Copy the items word for word, starting at the line that contains "Task: Select the Domain User radio button" and continuing through the end of the items. Leave the pictures out of your copy.

**** Input material ****

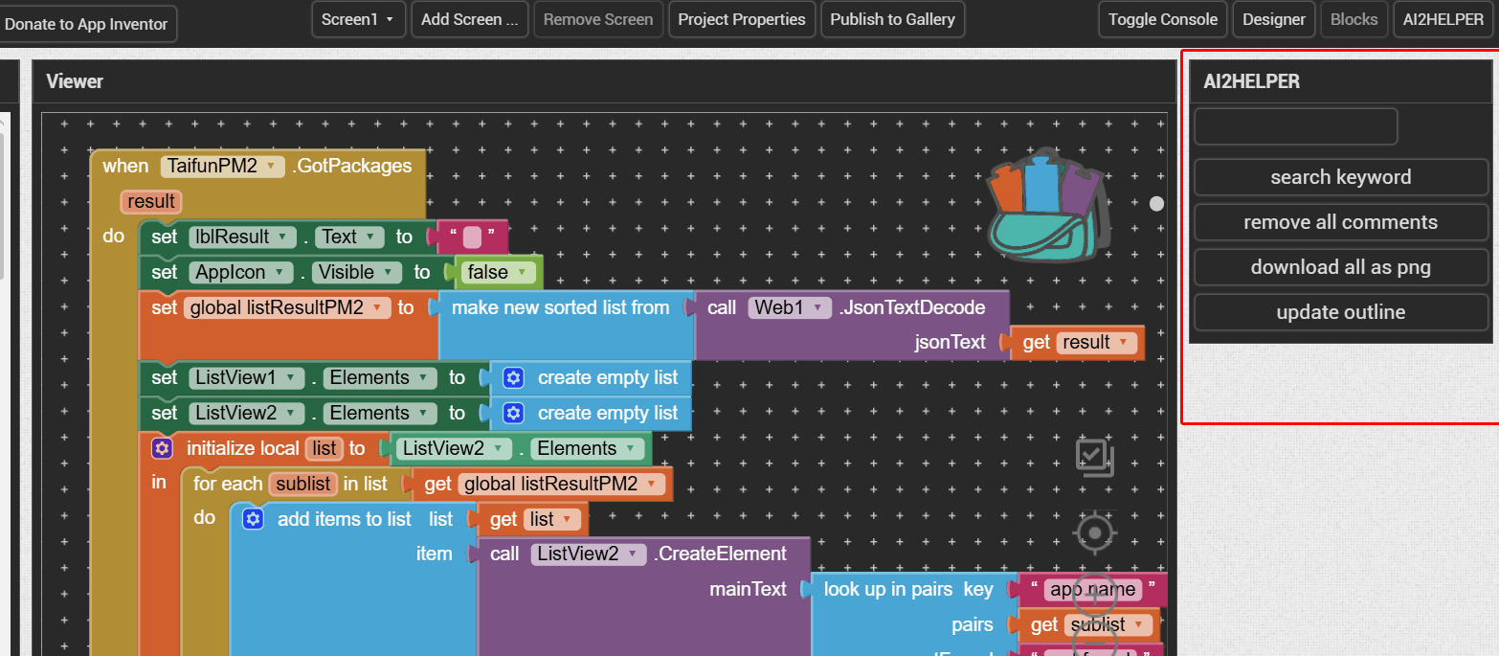
Task: Open mutator gear on ListView1 create empty list
Action: coord(514,377)
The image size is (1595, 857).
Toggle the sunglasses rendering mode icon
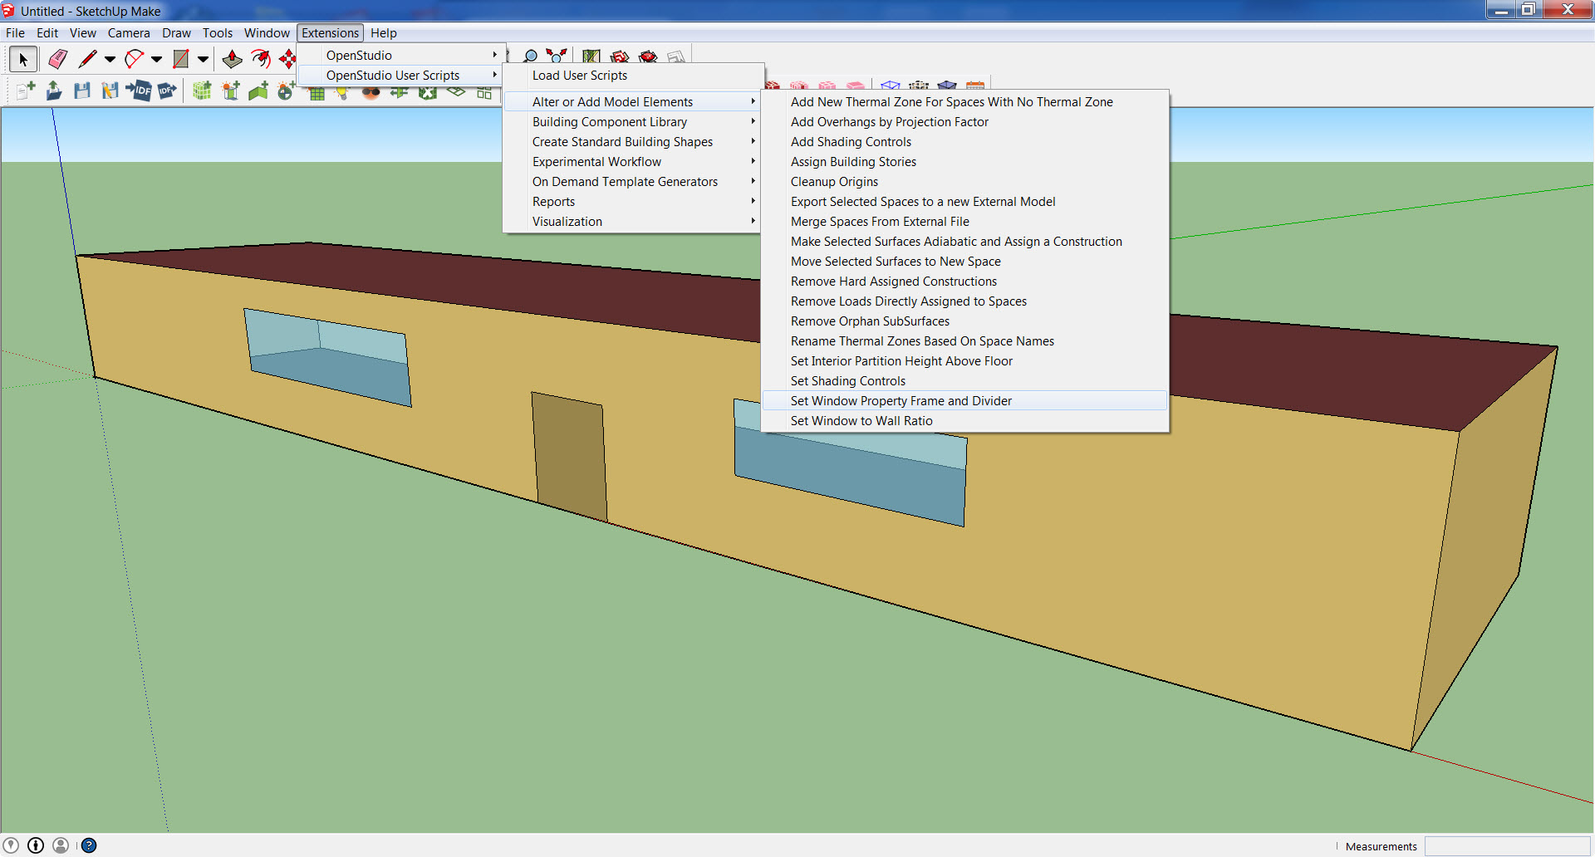click(371, 92)
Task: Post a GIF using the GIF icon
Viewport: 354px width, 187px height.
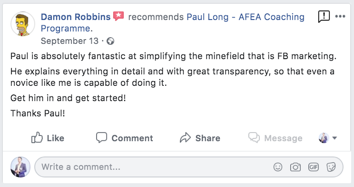Action: pos(314,167)
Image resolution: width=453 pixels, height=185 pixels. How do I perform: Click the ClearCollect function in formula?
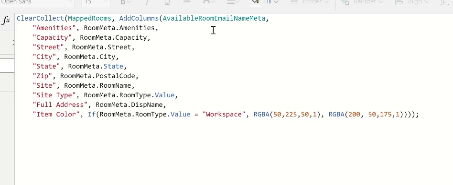coord(40,18)
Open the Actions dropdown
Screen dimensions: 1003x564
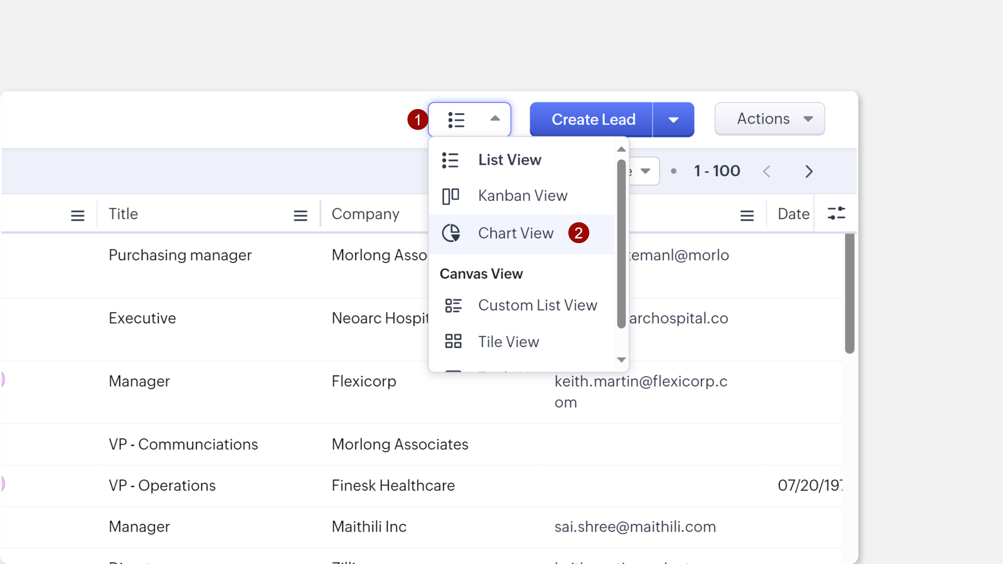(769, 119)
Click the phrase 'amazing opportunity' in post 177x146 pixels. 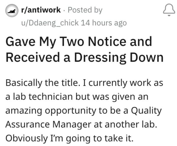pyautogui.click(x=51, y=111)
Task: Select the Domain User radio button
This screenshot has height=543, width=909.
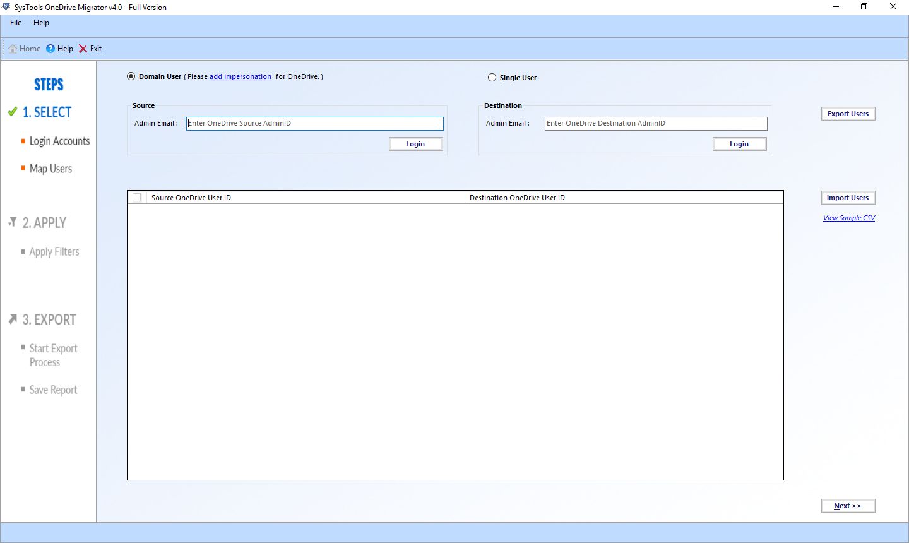Action: click(x=131, y=76)
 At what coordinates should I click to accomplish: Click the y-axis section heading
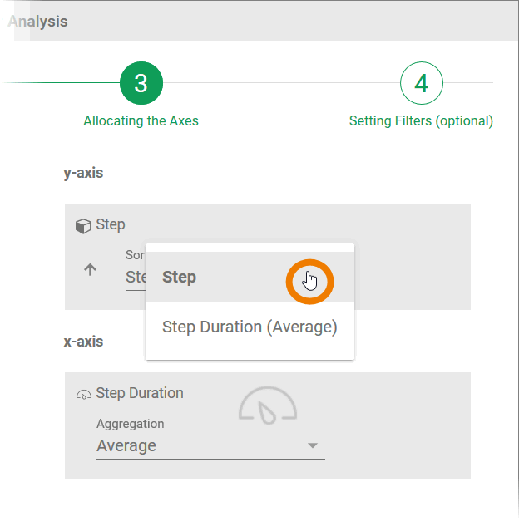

****

### Finished exercise:
Task: Select the Domain User radio button
This screenshot has height=543, width=909.
Action: click(x=131, y=76)
 At what coordinates should I click to accomplish: Click the y-axis section heading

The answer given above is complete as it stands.